RECORDS FOR THIS EXERCISE
* * * * *

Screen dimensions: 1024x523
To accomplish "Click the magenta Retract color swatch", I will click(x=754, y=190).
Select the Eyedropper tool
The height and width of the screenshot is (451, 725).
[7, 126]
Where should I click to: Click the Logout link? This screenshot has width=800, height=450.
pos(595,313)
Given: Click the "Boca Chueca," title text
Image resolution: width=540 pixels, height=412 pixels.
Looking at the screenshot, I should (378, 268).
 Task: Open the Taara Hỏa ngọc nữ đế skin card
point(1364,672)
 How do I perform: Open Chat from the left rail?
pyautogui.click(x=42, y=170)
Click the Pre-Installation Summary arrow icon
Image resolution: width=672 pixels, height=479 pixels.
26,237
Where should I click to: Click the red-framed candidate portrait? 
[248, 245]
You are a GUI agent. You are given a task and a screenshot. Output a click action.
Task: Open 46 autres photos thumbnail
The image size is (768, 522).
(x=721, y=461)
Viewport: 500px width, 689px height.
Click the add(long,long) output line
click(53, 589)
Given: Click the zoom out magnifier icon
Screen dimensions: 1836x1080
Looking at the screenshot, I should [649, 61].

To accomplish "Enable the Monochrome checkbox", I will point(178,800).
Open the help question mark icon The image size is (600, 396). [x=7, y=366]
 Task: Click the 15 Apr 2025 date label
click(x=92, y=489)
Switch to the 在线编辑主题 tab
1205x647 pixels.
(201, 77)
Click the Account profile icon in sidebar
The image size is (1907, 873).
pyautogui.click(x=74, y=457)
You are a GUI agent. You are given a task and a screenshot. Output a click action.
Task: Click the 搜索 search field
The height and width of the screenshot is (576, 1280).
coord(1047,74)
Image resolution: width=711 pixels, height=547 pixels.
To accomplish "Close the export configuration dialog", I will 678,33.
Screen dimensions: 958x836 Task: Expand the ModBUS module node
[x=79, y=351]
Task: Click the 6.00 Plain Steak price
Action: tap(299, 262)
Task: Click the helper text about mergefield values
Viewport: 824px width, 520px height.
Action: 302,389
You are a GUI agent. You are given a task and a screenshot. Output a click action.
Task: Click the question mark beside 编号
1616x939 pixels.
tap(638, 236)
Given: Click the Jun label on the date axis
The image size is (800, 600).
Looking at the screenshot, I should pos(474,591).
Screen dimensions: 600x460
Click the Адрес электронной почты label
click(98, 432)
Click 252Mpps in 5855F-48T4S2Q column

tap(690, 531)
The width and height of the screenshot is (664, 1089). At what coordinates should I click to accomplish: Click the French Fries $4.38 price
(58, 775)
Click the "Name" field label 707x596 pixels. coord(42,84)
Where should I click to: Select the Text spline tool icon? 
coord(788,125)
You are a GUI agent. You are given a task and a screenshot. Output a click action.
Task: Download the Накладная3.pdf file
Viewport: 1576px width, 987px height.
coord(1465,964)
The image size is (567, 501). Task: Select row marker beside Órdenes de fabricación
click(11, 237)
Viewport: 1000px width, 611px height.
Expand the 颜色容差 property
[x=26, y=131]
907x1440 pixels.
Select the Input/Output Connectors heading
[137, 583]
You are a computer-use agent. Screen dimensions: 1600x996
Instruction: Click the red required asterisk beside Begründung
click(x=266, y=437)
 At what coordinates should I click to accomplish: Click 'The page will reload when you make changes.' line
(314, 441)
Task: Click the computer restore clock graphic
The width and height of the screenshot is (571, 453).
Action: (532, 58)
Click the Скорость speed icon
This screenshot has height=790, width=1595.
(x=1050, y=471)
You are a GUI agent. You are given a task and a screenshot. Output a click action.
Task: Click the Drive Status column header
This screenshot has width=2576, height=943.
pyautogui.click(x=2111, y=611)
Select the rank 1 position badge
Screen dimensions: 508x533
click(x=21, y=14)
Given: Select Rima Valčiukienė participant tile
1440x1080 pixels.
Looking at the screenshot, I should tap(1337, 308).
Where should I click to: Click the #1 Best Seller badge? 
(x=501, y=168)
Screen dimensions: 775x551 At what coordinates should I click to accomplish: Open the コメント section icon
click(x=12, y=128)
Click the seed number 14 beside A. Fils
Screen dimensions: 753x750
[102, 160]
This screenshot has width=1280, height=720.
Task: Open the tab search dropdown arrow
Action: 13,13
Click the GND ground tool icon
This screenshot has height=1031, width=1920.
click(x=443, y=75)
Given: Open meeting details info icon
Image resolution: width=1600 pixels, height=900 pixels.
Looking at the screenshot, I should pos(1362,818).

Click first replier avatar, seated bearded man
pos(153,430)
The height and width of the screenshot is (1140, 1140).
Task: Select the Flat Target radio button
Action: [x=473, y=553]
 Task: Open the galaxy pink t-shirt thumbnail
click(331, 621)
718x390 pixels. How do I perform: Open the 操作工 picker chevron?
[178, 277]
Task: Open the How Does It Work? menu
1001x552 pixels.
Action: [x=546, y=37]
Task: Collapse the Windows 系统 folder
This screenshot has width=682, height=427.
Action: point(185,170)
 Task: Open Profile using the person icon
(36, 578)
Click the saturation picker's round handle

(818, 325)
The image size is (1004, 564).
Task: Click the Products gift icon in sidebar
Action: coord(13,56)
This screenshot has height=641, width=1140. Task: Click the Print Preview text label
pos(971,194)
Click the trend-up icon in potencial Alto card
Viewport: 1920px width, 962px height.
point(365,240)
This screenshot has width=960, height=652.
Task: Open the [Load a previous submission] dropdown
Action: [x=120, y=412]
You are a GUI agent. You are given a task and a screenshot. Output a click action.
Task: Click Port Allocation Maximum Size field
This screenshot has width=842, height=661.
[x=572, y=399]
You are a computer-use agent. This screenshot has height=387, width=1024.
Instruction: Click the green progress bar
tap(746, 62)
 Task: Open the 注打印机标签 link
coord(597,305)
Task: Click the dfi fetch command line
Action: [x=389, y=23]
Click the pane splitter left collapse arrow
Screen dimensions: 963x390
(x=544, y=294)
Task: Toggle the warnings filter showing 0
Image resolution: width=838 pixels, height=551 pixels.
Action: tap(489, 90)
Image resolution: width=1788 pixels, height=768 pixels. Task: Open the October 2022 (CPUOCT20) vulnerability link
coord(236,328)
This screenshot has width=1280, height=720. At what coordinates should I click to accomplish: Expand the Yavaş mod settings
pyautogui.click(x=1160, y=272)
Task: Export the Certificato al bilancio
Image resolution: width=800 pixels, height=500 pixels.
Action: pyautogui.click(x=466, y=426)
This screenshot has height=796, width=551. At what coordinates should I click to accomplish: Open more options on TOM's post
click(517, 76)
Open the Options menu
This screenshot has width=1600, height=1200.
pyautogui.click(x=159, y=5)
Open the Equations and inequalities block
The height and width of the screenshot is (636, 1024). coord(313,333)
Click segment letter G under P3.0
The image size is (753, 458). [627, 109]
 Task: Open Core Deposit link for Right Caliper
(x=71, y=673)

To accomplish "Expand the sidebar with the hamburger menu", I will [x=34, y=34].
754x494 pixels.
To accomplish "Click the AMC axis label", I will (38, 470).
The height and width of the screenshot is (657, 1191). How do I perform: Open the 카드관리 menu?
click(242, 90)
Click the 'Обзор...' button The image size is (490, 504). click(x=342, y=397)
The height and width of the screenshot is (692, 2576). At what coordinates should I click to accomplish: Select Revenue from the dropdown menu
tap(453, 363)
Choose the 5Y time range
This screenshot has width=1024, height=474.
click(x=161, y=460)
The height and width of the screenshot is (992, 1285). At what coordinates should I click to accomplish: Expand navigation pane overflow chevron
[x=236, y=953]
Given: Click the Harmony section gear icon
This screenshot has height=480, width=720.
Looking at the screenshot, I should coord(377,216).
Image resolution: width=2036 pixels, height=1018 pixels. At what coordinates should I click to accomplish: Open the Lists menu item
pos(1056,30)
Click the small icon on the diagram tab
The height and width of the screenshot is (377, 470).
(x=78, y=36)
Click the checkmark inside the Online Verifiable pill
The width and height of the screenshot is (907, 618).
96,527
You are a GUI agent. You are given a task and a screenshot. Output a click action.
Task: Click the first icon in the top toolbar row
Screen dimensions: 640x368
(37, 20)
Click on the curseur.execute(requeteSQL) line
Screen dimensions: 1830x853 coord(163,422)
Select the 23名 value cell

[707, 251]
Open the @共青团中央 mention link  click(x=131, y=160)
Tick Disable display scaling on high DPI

* * * * *

EXERCISE REQUIREMENTS
For the listing above, state the number of lines that contain the word "axis" and nothing more.

EXERCISE SOLUTION
2